In der neu gebildeten Viererkette übernahm er die Rechtsverteidigerposition und bot eine ordentliche Leistung (Note 3,5), auch wenn ihm Nico Schulz zusetzte. Beim folgenden Auswärtsspiel in Nürnberg gab Beyer sein Startelfdebüt in 2019 und zeigte nach anfänglichen Schwierigkeiten eine solide Partie (3,0). Mit einem gelungenen Antritt war er der Initiator des Angriffs zum erlösenden 1:0. Zum Abschluss gegen den BVB blieb Beyer als Rechtsverteidiger in der Startelf und auch wenn in einigen Situationen beim Stellungsspiel erkennbar war, dass er kein gelernter Rechtsverteidiger ist, überzeugte er durch seine Standfestigkeit und Ruhe (Note 3,0).

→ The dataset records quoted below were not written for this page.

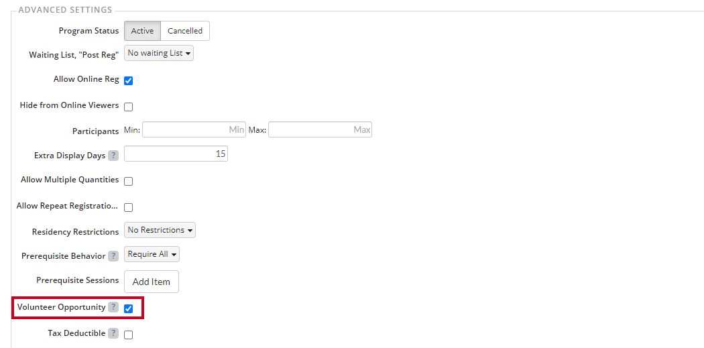Uncheck the Volunteer Opportunity checkbox
The width and height of the screenshot is (704, 348).
click(x=129, y=308)
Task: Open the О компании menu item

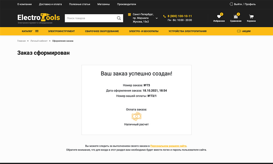Action: pyautogui.click(x=25, y=4)
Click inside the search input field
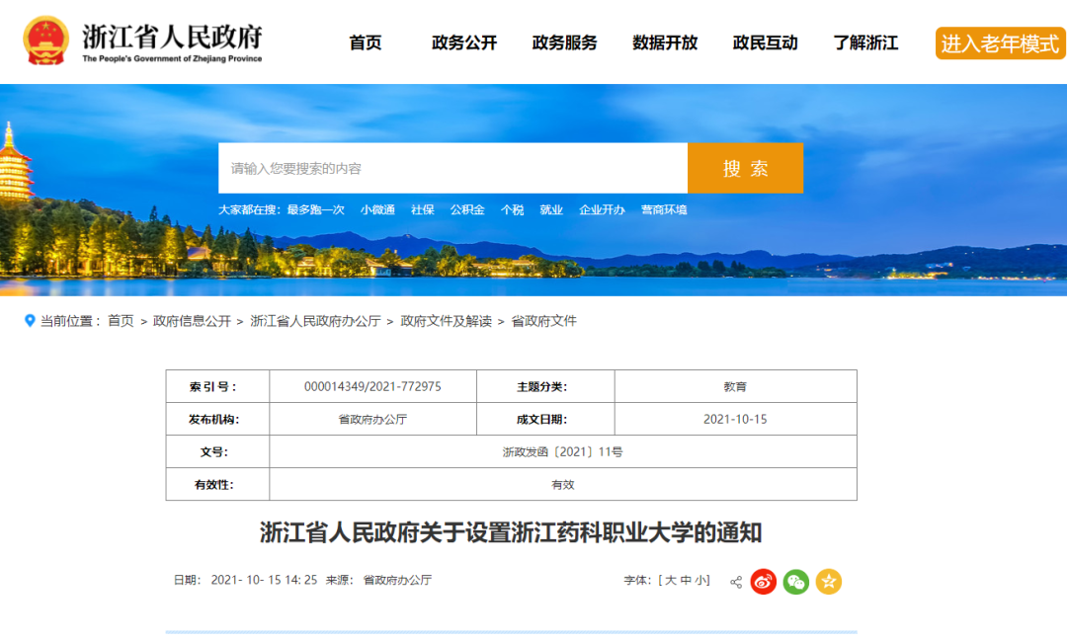This screenshot has height=642, width=1067. (445, 168)
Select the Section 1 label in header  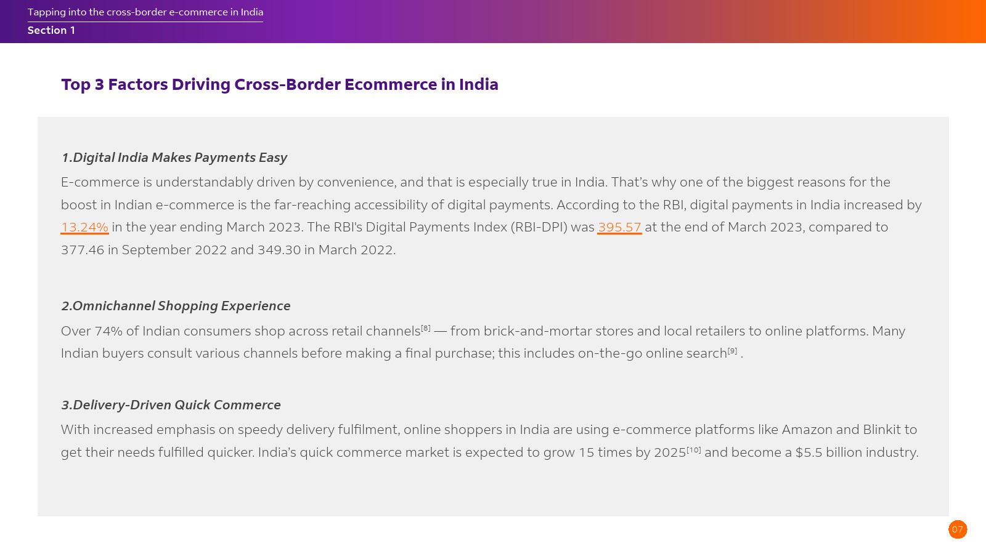click(51, 30)
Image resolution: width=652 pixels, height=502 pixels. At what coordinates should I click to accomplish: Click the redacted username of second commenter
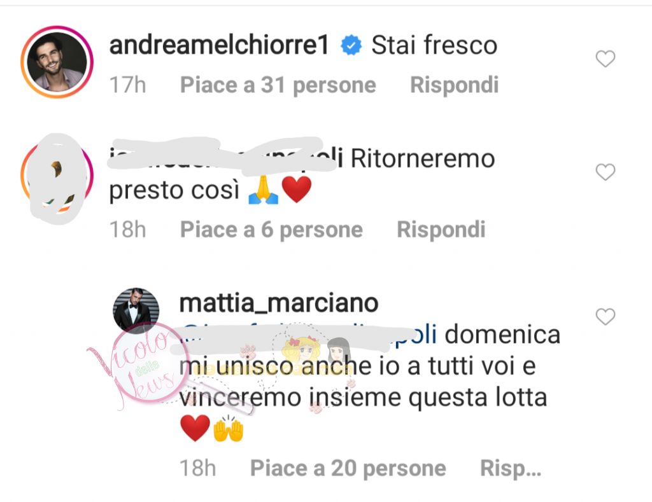point(225,158)
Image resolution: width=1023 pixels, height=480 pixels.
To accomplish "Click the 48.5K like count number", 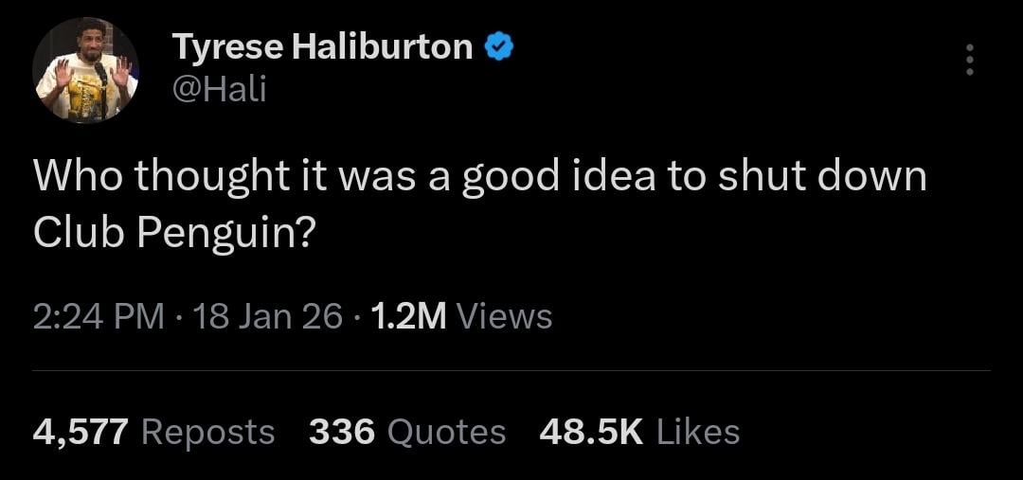I will click(591, 432).
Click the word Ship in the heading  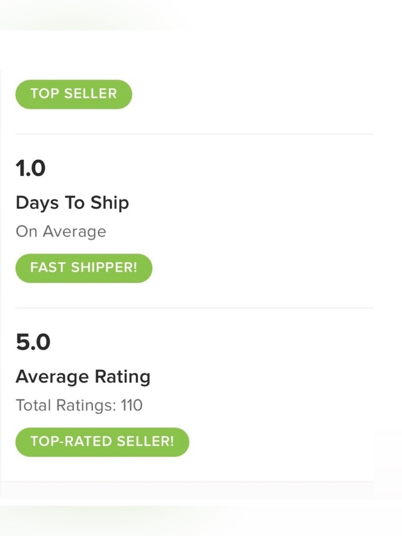(x=110, y=203)
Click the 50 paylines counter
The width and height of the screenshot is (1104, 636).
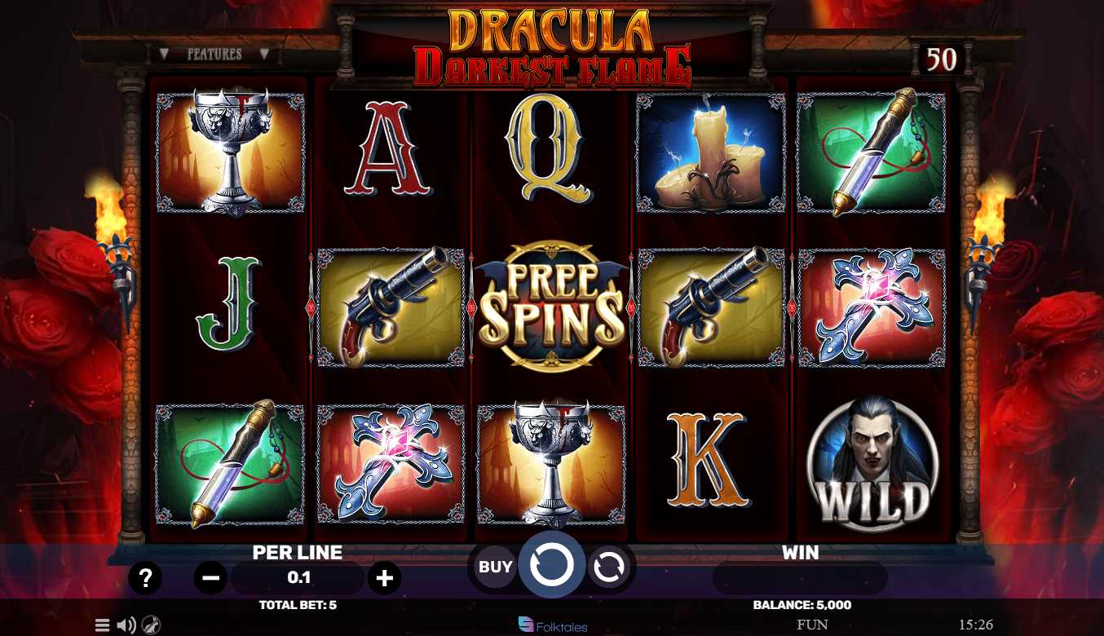pos(941,59)
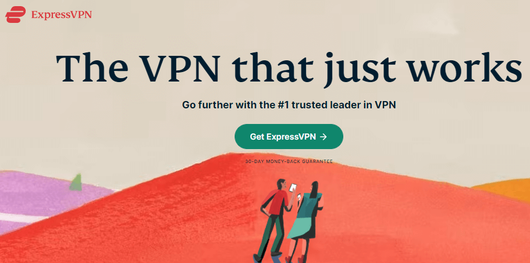Viewport: 530px width, 263px height.
Task: Click the phone in the woman's hand
Action: click(299, 197)
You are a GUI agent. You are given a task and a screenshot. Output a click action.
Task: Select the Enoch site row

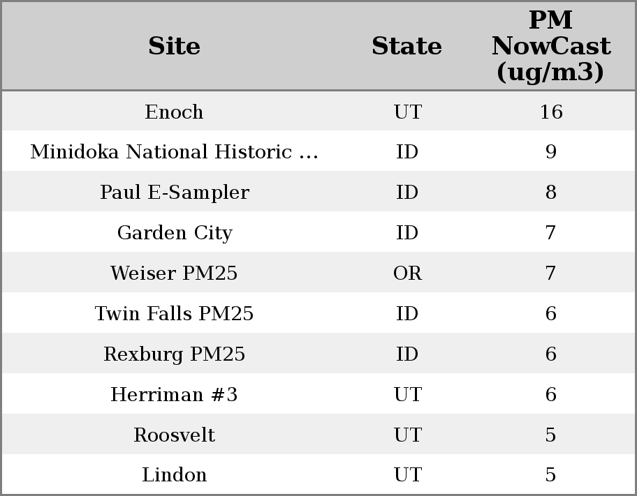[x=174, y=112]
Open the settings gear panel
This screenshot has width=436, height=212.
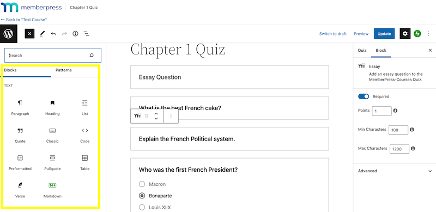[x=405, y=34]
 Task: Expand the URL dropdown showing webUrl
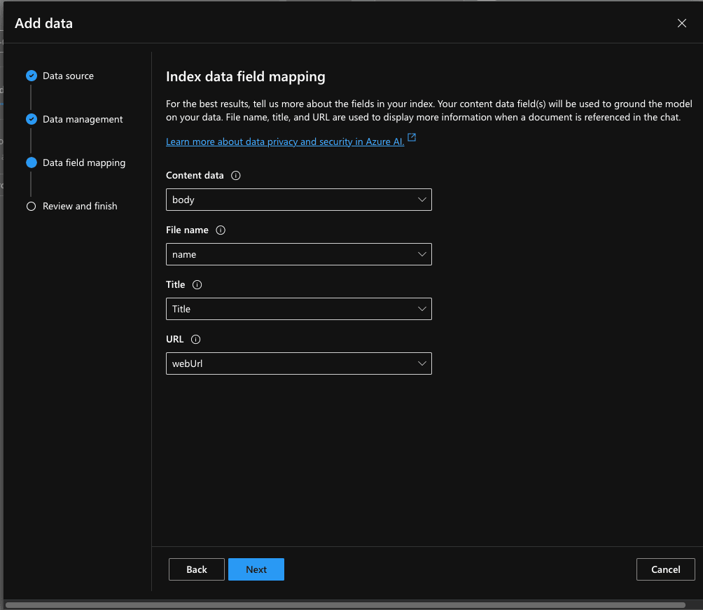click(298, 363)
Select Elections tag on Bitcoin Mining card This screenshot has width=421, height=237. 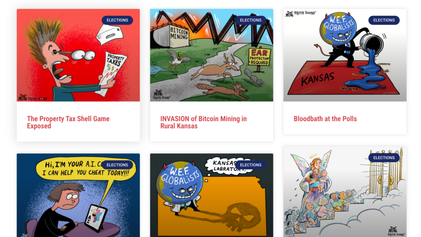[x=250, y=20]
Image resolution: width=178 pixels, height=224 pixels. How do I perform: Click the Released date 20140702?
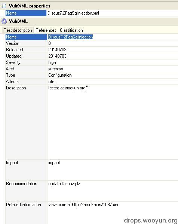coord(57,50)
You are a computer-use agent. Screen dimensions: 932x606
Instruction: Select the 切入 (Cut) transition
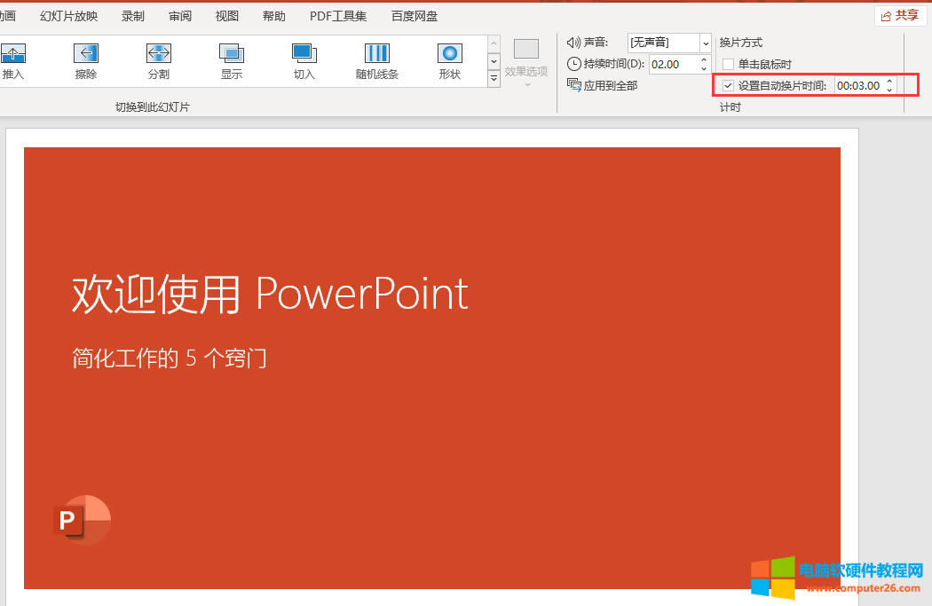pos(304,60)
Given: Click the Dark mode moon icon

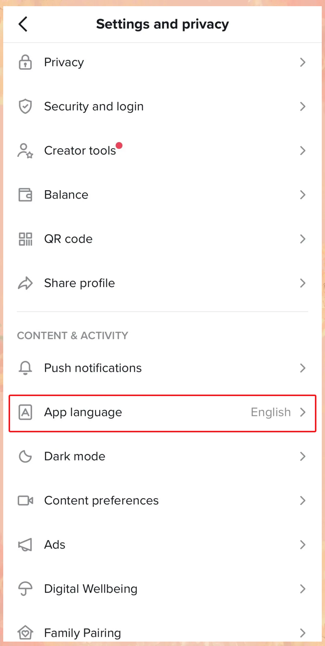Looking at the screenshot, I should (x=25, y=456).
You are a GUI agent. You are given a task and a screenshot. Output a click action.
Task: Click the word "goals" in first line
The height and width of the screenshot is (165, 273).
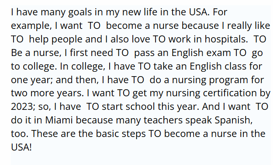80,13
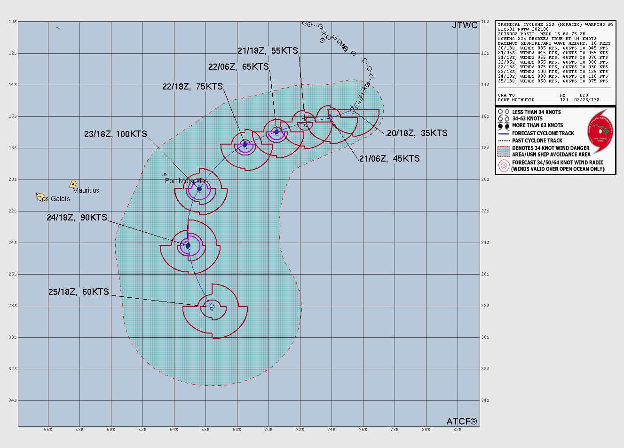
Task: Click the JTWC text in the map corner
Action: 464,25
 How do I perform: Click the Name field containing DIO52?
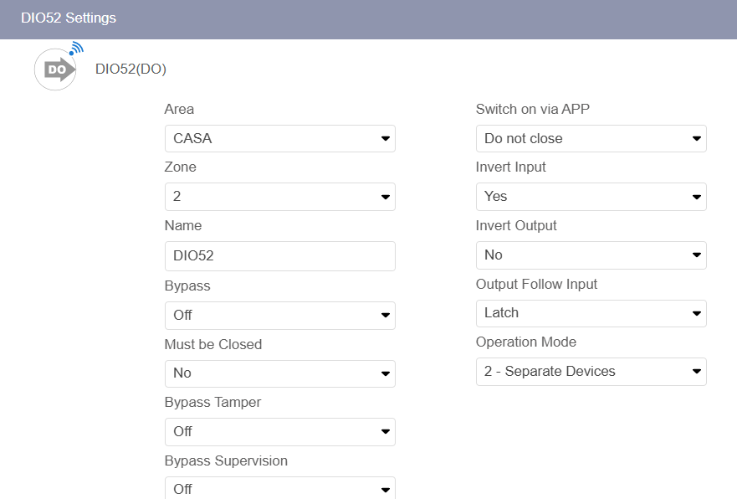tap(279, 256)
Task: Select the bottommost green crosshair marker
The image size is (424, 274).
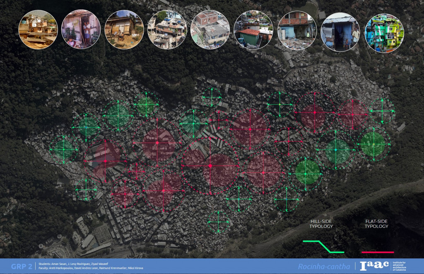Action: [x=218, y=222]
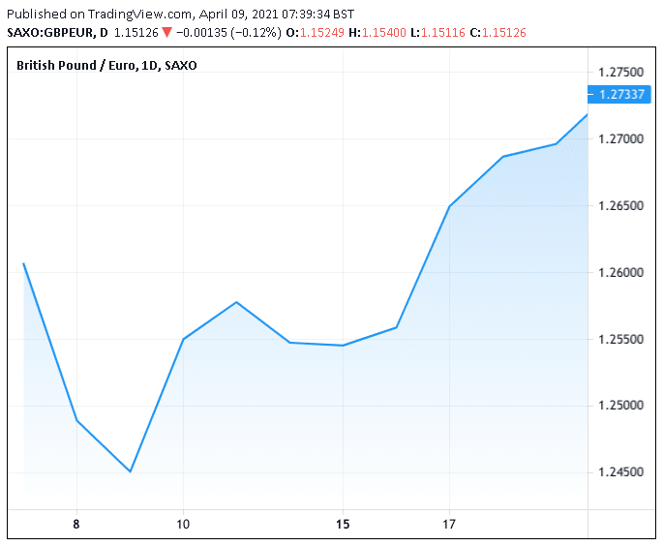Click the percentage change (−0.12%) text

255,31
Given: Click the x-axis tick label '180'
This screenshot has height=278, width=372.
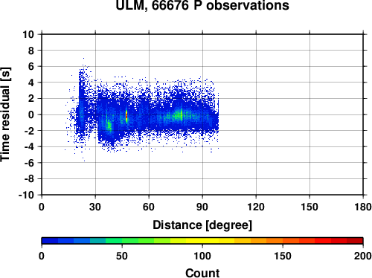Looking at the screenshot, I should point(363,207).
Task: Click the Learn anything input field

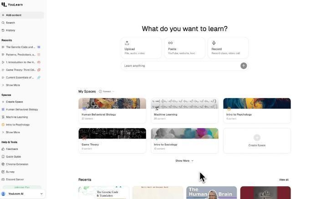Action: pos(181,66)
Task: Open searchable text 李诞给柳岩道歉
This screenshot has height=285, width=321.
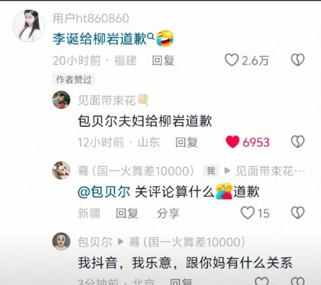Action: pos(99,39)
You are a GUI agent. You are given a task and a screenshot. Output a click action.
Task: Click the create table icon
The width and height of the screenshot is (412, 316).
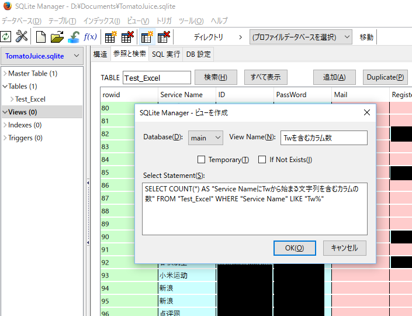pyautogui.click(x=110, y=37)
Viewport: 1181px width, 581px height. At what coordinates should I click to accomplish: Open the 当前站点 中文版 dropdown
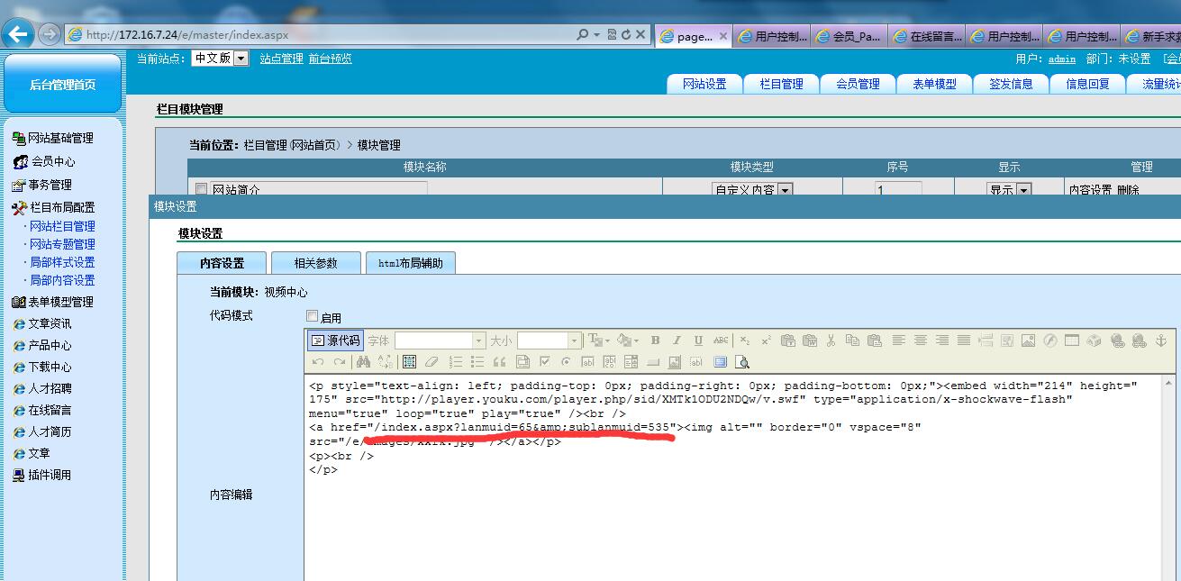click(241, 59)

Auf Strecke gesehen sollte Beyer eine feste Größe in der Innenverteidigung werden können
Fraglos ist Jordan Beyer ein Versprechen für die Zukunft. Borussia hat mit ihm einen hochtalentierten Abwehrspieler in den eigenen Reihen, der bei entsprechender Förderung alle Möglichkeiten hat. Seine Voraussetzungen (klarer Kopf, körperliche Präsenz, ordentliches Tempo, saubere Technik) sind erstklassig und auf Strecke gesehen sollte er eine feste Größe in der Innenverteidigung bei Borussia werden können. Wie Marco Rose das sieht, wird sich zeigen. Dem neuen Trainer eilt der Ruf voraus, durchaus ein Gespür für Talente und den Mut zu haben, diese auch einzusetzen. Mit Jordan Beyer könnte er den Anfang machen.